Please report each line in the records below that contains the string "text".

Extracted data entries:

..............................

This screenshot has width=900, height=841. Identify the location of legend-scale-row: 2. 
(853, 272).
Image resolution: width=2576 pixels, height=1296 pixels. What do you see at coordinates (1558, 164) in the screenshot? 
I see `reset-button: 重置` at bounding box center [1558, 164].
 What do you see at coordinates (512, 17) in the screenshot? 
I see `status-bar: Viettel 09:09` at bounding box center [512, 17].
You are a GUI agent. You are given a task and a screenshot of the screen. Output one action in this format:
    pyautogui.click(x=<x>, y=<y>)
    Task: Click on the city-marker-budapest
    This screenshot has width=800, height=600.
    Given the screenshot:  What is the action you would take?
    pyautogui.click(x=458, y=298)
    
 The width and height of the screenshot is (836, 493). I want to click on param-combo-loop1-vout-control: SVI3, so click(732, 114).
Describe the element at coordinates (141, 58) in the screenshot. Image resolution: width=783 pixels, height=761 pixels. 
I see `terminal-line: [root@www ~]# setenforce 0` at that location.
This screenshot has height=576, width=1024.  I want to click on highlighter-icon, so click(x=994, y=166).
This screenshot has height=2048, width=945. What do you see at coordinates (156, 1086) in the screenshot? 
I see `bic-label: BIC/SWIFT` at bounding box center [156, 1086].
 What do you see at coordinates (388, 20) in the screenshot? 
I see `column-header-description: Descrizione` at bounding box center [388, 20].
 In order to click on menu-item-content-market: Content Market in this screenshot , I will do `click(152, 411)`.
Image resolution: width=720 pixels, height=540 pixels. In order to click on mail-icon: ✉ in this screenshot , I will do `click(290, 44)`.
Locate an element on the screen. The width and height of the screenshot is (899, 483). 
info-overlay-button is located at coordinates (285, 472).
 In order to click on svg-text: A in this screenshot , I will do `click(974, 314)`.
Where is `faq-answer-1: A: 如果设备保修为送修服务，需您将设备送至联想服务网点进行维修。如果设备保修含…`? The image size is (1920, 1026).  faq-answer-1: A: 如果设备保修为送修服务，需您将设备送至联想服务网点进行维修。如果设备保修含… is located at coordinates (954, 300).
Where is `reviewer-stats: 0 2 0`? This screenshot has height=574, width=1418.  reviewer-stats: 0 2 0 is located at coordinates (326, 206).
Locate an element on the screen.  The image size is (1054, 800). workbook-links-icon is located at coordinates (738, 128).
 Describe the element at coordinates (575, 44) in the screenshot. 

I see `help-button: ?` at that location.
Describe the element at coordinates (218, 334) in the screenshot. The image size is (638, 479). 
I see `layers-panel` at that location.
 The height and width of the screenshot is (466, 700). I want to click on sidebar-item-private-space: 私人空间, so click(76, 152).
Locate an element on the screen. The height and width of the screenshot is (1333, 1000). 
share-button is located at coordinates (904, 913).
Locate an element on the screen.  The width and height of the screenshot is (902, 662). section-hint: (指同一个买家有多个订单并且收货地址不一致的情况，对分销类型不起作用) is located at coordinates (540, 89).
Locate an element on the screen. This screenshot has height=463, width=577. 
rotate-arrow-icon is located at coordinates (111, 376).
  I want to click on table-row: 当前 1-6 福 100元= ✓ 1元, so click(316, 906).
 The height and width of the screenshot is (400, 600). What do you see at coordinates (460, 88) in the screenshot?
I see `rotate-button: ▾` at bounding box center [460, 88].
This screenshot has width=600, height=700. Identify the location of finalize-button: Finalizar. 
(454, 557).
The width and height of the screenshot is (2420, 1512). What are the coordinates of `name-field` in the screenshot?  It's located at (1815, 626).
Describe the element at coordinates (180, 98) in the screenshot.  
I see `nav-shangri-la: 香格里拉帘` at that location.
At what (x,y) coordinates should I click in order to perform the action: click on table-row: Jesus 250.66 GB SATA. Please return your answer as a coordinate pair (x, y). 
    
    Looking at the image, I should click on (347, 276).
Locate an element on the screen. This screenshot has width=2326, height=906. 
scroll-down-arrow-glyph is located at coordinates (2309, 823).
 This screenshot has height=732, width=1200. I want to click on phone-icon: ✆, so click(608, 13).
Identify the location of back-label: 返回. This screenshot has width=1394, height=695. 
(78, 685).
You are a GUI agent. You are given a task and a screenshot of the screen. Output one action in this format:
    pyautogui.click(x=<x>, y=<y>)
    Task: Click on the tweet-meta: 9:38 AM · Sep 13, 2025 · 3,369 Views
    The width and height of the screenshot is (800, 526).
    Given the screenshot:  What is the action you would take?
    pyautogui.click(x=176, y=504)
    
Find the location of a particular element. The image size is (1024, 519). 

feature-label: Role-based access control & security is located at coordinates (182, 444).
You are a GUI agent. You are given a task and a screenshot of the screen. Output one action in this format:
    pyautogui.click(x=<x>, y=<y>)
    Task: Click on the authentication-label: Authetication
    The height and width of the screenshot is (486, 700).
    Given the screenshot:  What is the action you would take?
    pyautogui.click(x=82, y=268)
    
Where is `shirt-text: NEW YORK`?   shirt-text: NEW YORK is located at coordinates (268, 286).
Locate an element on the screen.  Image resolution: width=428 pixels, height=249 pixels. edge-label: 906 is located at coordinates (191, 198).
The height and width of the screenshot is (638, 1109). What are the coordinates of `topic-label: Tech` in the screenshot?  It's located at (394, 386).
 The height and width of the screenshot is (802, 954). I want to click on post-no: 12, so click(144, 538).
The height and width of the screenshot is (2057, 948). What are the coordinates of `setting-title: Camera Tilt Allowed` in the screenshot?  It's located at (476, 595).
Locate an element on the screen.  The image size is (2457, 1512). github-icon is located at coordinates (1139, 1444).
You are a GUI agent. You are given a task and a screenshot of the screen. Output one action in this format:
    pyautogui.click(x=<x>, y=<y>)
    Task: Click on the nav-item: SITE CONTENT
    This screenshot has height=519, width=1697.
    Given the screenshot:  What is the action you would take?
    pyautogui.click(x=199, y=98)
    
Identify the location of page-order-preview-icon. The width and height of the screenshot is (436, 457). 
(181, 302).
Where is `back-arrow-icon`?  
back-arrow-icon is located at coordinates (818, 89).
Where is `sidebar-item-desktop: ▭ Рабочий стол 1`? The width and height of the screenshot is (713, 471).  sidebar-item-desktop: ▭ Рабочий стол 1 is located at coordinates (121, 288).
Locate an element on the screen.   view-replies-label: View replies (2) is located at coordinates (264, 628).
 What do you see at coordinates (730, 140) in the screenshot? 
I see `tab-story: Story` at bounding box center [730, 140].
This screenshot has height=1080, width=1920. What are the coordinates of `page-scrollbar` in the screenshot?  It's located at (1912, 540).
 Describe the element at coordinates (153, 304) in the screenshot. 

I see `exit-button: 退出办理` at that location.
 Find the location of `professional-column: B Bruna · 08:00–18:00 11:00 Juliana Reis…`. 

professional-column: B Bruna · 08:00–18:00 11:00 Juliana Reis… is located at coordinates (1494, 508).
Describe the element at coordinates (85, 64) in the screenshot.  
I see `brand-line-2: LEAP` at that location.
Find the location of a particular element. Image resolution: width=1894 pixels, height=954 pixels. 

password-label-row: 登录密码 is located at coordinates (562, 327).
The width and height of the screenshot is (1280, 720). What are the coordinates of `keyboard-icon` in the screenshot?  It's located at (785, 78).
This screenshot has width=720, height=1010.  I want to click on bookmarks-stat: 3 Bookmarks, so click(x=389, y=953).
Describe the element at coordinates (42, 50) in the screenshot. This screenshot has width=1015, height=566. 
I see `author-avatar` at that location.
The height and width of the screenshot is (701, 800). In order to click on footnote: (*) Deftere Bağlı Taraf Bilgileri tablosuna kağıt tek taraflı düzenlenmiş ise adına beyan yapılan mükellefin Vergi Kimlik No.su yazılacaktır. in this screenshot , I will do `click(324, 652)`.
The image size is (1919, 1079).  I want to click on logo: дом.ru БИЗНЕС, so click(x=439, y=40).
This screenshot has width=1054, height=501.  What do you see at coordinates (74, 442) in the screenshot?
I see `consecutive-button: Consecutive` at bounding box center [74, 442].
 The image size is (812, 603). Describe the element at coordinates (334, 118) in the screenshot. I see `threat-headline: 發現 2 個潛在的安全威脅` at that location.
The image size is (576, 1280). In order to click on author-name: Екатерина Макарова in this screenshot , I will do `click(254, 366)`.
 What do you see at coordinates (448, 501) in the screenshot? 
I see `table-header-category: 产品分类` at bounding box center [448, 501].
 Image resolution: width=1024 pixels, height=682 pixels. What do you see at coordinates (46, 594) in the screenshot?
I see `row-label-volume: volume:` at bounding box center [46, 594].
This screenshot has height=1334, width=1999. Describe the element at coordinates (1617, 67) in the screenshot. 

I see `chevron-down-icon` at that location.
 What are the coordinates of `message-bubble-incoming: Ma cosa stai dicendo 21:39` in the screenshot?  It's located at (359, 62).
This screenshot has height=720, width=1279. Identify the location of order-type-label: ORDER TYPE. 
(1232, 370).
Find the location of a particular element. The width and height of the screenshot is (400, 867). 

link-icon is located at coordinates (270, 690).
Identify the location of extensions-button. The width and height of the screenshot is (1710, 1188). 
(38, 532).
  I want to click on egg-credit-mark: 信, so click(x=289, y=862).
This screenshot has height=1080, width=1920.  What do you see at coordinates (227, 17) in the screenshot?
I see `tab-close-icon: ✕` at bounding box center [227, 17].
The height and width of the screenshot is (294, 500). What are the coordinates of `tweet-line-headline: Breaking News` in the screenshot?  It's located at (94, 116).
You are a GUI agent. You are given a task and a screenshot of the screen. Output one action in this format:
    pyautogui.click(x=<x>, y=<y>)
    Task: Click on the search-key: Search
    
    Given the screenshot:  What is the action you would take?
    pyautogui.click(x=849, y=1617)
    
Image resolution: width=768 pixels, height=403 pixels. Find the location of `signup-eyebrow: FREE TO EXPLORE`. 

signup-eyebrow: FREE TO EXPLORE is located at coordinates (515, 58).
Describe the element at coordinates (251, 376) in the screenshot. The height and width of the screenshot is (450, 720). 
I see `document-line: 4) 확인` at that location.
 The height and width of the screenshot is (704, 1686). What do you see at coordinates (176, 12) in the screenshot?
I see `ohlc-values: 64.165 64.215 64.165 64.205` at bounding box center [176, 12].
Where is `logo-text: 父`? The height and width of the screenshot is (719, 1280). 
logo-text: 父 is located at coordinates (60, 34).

..............................

Solution to this exercise:
 In order to click on svg-text: A in this screenshot , I will do `click(974, 314)`.
Where is `shirt-text: NEW YORK`?   shirt-text: NEW YORK is located at coordinates (268, 286).
Where is `logo-text: 父`? The height and width of the screenshot is (719, 1280). 
logo-text: 父 is located at coordinates (60, 34).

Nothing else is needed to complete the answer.